====== RECORD SET ======
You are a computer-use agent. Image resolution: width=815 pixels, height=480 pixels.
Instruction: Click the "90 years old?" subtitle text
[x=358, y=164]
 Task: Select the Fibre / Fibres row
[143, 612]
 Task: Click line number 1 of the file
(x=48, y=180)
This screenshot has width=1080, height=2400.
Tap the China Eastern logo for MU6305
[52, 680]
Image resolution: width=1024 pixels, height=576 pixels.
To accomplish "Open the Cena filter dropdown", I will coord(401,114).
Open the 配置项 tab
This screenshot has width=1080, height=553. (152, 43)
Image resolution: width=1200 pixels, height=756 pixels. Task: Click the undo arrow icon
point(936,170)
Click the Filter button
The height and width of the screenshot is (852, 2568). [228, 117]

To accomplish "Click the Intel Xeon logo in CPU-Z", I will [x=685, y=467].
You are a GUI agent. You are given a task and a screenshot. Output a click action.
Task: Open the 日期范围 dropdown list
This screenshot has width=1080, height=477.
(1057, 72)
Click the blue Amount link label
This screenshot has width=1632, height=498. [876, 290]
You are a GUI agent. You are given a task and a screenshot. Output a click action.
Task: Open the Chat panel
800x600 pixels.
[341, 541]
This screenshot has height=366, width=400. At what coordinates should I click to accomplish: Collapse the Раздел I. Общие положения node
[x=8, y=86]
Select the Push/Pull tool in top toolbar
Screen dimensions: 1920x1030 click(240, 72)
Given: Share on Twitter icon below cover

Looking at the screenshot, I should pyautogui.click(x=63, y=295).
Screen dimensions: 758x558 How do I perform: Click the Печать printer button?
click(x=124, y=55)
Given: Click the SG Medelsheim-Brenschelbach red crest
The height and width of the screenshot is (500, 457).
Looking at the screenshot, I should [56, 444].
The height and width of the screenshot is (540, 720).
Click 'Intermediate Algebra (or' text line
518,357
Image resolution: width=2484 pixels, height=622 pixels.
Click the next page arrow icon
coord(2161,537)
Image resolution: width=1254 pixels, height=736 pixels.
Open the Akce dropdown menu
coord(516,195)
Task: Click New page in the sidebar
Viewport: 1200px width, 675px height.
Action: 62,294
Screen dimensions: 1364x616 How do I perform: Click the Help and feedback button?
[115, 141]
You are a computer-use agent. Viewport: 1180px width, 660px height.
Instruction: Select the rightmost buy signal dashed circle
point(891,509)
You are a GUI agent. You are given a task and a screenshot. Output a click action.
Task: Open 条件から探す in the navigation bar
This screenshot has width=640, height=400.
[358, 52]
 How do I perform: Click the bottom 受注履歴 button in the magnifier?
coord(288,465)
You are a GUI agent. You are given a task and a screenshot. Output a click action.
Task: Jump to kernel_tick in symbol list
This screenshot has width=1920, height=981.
======
*REQUIRED WORK*:
In the data above, tally the lines that contain the string "list" and give that figure alone.

*WRITTEN ANSWER*:
2